B176 - The natural history of asthma and wheezing illnesses from birth to adolescence determinants of remission of asthma symptoms - 01/07/2004
The proposed project is based on the follow up of a well-characterised population of children in the
Avon Longitudinal Study of Parents and Children (ALSPAC) to investigate factors associated with the onset and
remission of asthma symptoms during adolescence. ALSPAC is a longitudinal birth cohort of 13,971 infants
followed from birth. Detailed analyses of asthma phenotypes have been made on data from early childhood to age
8 1/2 years, including objective measurements of lung function and allergic status. The proposed study will extend
these observations through the critical period of adolescence to study exposures associated with onset or remission
of asthma symptoms and their relationships with further objective outcome measures proposed in this project.
Aims & Objectives: The aims are to describe the natural history of asthma from birth to adolescence and to examine
the factors that influence the remission of asthma symptoms. The primary hypotheses to be tested in this project are
that changes in body fat composition, diet, habitual activity and the uptake of active smoking are independently
associated with the remission, persistence or onset of asthma symptoms during adolescence (from 8 1/2 to 15+ years)
and that effects differ between males and females in this population. We will investigate the possible mechanisms
of these effects by measuring objective outcomes, including lung function, bronchodilator reversibility and a marker
of airway inflammation, exhaled nitric oxide. Finally, we will investigate whether exposures during adolescence
interact with prior exposures and asthma history in determining the resolution of asthma symptoms in adolescence.
Methods: Exposure data will be collected as part of the ALSPAC Core Programme. Data on body composition will
be available from whole body DXA scans repeated at 11, 13+, and 15+ years, reports of physical activity are
available from annual questionnaires and objective measurements of activity have been made using accelerometers.
Dietary intake is calculated from food frequency questionnaires and tobacco smoke exposure will be estimated from
parental and child questionnaires. We will also measure urinary cotinine at 15+ years to validate these reports as
part of this project. Outcomes will include extending the analysis of asthma symptoms from 8 1/2 years to 15+ years
using data from annual self-report questionnaires. From these we will establish asthma trajectories for each child
from birth to adolescence. We will measure lung function by spirometry at 15+ years and measure bronchodilator
reversibility. We will also assess airway inflammation by measuring exhaled nitric oxide (FeNO) at 15+ years.
These measurements will be used to characterise subjects with asthma remission depending on the presence or
absence of airflow obstruction and airway inflammation.
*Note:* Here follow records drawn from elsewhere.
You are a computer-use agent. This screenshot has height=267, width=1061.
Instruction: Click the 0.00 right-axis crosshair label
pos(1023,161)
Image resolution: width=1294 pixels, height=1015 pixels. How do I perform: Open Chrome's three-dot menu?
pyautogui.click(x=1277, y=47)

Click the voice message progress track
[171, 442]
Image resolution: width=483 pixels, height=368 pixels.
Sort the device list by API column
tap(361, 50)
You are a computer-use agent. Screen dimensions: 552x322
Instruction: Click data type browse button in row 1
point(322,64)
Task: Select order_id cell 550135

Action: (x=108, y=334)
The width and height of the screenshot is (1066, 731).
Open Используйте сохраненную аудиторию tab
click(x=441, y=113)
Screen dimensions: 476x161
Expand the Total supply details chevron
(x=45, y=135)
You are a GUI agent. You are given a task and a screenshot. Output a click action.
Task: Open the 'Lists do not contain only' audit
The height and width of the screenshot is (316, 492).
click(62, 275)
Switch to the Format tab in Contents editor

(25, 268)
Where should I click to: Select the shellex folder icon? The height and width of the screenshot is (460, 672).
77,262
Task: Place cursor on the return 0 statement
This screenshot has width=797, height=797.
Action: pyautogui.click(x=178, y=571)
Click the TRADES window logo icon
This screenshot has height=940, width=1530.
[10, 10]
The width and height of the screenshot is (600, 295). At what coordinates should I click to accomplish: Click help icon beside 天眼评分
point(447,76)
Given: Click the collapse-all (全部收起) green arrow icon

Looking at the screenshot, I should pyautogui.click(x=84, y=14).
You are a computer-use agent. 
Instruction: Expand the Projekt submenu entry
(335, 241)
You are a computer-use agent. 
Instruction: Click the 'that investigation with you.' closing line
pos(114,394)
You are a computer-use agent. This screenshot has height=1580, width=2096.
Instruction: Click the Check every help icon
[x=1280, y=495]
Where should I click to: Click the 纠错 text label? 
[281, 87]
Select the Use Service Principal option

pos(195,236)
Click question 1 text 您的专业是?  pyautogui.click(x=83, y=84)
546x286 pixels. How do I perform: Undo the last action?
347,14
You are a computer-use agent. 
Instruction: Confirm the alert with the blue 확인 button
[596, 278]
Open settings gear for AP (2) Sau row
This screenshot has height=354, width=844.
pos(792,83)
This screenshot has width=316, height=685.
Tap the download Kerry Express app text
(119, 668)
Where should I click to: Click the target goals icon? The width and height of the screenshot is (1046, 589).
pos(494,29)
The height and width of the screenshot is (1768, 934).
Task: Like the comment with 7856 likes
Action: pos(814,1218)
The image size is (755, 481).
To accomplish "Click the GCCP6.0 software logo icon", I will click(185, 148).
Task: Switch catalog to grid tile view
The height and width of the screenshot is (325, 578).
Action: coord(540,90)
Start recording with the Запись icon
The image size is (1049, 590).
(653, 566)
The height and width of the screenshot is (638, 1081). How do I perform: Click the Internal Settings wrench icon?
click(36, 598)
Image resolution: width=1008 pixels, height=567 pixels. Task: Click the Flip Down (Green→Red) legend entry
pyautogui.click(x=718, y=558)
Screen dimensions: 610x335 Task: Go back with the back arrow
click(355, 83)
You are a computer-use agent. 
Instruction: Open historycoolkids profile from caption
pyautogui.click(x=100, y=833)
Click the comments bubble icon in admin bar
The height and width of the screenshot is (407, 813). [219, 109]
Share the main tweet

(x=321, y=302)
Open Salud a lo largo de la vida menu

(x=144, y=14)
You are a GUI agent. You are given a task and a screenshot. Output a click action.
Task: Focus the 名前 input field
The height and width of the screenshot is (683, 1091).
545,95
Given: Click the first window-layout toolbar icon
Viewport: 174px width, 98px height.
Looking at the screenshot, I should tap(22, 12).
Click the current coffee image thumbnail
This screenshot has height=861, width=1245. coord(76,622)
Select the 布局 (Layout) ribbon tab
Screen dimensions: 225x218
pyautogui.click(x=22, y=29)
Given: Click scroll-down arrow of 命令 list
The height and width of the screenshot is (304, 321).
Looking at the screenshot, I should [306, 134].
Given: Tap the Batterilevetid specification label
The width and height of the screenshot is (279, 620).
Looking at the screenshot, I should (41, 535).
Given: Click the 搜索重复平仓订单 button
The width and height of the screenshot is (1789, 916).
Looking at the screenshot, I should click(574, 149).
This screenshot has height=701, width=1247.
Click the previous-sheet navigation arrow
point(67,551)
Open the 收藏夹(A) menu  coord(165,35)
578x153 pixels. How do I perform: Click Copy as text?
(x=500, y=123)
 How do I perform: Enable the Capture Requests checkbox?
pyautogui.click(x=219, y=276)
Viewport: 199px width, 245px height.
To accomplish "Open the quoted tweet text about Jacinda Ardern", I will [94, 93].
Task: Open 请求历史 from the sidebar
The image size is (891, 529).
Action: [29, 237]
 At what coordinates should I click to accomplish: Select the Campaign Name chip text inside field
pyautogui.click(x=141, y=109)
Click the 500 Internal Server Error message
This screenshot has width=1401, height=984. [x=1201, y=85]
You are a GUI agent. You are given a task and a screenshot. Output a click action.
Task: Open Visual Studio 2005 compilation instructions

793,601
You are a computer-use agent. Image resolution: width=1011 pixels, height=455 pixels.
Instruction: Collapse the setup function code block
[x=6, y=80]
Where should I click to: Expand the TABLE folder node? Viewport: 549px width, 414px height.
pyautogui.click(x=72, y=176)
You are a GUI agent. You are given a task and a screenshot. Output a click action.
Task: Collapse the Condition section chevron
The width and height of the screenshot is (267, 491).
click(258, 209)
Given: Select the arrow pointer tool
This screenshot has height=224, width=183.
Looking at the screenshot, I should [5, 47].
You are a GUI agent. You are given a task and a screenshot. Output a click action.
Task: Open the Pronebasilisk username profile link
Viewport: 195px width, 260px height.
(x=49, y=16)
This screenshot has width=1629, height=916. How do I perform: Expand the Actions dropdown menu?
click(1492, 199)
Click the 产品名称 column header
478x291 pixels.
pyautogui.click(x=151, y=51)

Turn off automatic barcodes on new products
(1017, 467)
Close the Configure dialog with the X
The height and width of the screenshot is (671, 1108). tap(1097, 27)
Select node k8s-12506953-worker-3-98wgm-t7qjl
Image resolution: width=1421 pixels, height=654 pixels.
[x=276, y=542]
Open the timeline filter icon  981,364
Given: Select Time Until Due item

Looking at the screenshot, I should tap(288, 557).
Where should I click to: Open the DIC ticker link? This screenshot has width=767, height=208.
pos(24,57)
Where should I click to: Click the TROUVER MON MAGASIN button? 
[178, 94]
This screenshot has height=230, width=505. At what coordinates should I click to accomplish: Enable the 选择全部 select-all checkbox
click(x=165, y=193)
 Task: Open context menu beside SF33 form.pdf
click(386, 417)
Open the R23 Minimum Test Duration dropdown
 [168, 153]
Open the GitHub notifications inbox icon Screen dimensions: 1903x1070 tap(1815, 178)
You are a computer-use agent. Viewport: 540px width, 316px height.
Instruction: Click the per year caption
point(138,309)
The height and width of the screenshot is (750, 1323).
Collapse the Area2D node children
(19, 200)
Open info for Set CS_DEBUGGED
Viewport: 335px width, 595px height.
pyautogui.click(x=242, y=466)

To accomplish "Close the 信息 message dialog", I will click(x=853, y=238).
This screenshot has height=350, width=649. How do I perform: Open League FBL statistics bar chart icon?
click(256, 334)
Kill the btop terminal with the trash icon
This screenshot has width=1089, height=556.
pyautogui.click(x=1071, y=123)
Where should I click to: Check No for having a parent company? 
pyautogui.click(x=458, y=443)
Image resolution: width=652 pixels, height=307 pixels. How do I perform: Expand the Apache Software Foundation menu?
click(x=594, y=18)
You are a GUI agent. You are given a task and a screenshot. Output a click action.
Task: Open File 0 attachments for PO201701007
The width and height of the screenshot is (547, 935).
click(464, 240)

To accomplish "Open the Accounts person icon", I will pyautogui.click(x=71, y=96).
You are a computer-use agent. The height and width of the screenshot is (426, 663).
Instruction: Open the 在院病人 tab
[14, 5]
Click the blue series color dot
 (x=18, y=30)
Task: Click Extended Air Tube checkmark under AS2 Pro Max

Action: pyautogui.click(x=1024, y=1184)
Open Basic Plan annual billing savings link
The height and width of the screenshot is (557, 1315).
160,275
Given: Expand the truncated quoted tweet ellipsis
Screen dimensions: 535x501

Outcomes: the project will provide novel information on factors associated with asthma remission during the
critical period of adolescence in a large contemporary cohort of children. Knowledge of these factors and their
associations with persistent abnormalities of pulmonary function and/or airway inflammation may help to identify
targets for interventions aimed at encouraging asthma remission. In addition, the data generated by this project will
provide important new data for the study of genetic susceptibilities and gene-environment interactions in the natural
history of asthma during childhood.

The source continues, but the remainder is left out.